Task details
Put the entries from the start of the records through the line holding "(x=1001, y=129)", inclusive, into a two-column CSV headed instruction and answer. Use one row per entry, place each value in a single quoted field, and replace line breaks with spaces.

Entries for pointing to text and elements
━━━

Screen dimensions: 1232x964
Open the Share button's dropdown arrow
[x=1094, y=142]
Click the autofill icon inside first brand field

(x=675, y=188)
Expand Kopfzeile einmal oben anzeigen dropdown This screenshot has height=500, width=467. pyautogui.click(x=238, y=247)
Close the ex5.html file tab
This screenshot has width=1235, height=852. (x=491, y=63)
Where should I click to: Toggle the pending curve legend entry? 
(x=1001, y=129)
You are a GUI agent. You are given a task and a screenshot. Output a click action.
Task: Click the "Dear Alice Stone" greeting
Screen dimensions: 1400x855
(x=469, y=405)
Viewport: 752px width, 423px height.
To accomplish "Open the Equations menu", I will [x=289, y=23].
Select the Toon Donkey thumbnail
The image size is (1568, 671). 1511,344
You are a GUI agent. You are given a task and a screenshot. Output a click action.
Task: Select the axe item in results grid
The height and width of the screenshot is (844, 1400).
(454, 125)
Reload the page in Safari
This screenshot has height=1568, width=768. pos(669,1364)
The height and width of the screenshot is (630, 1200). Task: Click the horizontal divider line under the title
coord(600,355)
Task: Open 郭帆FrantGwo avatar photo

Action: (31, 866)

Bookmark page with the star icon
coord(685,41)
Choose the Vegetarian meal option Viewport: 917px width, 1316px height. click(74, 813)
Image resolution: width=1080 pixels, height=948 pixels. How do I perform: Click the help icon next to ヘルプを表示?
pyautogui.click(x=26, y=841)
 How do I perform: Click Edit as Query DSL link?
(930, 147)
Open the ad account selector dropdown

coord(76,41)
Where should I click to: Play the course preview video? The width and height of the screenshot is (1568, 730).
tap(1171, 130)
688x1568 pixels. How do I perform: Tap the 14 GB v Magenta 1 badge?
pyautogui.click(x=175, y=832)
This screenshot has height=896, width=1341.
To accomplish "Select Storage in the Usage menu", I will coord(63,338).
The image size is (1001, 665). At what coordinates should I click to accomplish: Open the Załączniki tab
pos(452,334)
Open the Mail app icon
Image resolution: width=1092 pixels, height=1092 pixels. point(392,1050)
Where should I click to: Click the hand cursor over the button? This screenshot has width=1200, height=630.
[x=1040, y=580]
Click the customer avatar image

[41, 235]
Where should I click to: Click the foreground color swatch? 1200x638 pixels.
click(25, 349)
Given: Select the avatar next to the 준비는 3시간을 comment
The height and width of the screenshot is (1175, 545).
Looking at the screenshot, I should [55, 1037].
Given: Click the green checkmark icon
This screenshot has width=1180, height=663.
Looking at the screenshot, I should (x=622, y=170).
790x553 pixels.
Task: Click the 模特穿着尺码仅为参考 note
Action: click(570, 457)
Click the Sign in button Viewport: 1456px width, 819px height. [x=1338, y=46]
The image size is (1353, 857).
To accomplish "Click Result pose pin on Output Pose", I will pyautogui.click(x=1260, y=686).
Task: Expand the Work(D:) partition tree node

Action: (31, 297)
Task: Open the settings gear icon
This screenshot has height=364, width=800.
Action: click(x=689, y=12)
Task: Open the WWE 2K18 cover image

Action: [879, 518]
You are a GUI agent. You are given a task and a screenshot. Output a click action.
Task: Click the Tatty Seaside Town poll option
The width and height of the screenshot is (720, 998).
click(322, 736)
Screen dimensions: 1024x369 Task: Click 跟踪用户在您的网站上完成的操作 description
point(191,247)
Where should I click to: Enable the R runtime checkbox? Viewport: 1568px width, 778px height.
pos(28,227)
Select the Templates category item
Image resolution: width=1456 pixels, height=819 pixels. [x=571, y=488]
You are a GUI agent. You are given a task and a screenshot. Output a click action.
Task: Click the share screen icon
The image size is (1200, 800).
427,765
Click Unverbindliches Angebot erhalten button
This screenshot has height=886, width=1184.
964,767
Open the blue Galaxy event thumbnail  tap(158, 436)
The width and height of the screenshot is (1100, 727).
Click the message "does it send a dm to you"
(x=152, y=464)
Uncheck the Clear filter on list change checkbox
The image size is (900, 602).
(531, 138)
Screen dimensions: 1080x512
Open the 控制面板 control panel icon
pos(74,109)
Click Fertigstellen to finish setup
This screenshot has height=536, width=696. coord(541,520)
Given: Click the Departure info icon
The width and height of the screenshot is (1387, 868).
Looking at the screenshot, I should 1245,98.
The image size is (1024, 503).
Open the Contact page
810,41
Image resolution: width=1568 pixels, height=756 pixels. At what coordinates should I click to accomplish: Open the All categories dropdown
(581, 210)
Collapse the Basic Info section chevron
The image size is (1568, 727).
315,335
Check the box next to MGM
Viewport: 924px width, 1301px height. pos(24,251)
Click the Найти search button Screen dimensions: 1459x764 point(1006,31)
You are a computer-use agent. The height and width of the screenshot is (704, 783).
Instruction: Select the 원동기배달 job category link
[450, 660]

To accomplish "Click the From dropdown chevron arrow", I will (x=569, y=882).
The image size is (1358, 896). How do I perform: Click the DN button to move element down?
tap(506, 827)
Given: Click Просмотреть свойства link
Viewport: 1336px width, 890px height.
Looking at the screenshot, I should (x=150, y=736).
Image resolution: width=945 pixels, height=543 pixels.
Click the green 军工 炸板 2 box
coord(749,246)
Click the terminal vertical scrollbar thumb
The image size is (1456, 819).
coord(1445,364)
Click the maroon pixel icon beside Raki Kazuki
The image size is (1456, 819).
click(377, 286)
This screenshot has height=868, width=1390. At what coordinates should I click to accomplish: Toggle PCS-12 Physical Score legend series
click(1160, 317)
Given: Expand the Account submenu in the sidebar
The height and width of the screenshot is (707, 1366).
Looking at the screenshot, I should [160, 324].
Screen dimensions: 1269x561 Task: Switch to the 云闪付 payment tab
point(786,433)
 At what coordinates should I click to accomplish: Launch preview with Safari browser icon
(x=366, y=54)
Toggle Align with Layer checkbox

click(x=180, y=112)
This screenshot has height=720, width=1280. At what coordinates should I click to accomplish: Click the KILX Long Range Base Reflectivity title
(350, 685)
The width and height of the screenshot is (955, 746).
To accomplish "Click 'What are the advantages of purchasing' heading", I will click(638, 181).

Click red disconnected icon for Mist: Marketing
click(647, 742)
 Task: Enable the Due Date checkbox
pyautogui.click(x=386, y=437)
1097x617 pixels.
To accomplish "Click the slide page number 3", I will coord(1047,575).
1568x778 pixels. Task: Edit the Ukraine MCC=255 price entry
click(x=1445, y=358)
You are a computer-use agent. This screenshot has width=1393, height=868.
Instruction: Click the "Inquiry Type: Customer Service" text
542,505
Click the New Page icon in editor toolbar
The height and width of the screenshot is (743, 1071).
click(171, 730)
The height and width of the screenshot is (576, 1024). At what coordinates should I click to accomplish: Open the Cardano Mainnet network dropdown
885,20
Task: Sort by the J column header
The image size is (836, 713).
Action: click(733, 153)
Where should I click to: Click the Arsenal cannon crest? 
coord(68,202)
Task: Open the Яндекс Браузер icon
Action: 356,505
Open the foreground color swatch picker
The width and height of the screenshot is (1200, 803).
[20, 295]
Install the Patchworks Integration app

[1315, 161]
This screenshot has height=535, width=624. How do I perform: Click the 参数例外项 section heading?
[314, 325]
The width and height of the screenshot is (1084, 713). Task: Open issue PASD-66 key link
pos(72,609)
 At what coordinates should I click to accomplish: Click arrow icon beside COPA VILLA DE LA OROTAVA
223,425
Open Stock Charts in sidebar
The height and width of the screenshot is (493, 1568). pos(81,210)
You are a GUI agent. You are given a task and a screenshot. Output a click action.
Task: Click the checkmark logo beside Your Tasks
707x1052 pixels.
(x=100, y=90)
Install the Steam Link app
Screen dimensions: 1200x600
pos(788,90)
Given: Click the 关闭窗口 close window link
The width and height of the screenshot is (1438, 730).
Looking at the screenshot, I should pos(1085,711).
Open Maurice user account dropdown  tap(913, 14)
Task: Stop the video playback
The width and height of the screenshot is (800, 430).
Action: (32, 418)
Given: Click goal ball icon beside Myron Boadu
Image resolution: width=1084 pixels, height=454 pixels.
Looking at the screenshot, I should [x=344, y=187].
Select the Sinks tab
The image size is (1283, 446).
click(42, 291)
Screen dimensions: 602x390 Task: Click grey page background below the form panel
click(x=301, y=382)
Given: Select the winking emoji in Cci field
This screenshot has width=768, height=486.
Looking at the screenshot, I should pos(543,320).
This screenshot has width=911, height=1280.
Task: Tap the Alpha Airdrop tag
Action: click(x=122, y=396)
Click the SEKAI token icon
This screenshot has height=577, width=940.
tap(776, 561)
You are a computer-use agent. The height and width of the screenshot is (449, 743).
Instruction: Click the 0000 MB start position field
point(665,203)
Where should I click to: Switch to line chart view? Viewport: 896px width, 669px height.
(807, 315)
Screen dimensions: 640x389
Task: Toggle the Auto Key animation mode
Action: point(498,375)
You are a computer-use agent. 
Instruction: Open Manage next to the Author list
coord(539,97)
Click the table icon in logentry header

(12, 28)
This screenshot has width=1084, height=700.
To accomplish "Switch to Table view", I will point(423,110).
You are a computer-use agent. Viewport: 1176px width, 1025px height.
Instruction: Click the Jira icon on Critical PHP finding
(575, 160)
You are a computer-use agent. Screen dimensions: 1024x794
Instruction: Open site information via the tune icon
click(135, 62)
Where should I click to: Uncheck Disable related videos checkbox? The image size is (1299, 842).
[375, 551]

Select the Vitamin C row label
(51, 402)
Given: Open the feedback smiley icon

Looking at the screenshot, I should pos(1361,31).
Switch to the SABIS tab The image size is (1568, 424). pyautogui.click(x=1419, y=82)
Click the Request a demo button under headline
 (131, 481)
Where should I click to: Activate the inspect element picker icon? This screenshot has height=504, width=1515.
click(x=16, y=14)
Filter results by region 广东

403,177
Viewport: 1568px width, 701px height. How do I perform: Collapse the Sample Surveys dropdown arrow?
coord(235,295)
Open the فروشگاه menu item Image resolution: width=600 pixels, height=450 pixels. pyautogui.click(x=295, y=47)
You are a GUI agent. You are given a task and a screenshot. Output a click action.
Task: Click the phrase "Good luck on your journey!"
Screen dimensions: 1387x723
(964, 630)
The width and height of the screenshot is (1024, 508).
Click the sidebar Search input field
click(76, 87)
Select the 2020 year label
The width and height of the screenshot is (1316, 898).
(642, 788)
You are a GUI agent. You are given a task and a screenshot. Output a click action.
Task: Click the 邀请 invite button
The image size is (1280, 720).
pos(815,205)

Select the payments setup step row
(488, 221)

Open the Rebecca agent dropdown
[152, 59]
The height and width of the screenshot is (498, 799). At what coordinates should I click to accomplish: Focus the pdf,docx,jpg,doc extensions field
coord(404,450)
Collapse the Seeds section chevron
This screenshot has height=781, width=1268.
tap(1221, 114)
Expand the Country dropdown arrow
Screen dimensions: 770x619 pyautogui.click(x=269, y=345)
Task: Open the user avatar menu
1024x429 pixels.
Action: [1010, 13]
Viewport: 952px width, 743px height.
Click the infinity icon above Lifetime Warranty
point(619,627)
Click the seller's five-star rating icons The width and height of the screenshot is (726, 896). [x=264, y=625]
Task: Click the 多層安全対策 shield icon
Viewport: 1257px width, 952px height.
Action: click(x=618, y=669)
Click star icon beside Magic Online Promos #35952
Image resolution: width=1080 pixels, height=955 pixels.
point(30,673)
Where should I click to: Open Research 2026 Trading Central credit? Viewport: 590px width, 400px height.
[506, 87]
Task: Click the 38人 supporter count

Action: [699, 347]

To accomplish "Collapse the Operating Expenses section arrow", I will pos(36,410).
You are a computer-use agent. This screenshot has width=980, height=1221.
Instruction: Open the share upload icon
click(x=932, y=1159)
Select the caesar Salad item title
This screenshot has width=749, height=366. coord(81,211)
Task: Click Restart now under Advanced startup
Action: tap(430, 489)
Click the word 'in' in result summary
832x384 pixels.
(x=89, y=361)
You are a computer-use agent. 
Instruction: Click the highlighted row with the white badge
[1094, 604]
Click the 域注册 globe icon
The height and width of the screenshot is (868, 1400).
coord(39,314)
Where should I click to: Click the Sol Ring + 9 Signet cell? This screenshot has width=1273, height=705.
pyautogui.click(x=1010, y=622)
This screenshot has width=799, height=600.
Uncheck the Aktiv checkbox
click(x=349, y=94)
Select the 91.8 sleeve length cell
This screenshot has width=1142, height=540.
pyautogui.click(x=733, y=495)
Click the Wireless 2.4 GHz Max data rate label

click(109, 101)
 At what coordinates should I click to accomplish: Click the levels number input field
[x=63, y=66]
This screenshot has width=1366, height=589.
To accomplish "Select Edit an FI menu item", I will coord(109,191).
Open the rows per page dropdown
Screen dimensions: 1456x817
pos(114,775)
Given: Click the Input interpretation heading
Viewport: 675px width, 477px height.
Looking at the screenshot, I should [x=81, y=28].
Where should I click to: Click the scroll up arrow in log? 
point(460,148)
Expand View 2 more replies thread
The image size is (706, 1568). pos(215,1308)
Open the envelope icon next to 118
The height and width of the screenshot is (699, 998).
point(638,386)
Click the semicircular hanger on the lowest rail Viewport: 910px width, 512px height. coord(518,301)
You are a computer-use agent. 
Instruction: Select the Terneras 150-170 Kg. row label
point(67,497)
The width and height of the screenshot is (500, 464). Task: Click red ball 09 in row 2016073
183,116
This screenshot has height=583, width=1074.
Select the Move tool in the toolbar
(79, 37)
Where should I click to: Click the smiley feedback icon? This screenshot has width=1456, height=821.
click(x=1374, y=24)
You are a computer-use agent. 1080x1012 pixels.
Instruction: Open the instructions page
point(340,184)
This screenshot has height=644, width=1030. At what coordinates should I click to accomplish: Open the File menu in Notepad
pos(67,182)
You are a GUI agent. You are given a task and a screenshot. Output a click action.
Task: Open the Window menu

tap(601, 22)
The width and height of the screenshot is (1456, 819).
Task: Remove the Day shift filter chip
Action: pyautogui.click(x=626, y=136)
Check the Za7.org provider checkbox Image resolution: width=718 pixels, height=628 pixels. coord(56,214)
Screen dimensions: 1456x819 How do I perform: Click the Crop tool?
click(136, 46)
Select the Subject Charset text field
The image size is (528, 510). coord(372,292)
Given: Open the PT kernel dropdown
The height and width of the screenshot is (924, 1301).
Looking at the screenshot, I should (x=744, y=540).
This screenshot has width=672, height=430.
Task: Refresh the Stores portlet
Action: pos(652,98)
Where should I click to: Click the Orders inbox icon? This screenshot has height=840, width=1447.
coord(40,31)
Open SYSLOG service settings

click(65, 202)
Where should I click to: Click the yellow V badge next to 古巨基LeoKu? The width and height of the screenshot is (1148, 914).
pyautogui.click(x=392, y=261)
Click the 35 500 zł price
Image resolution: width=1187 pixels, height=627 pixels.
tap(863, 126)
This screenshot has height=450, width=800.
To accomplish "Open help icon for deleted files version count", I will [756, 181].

━━━

Solution for this task
instruction,answer
"Screen dimensions: 1232x964 Open the Share button's dropdown arrow","[x=1094, y=142]"
"Click the autofill icon inside first brand field","(x=675, y=188)"
"Expand Kopfzeile einmal oben anzeigen dropdown This screenshot has height=500, width=467.","pyautogui.click(x=238, y=247)"
"Close the ex5.html file tab","This screenshot has width=1235, height=852. (x=491, y=63)"
"Where should I click to: Toggle the pending curve legend entry?","(x=1001, y=129)"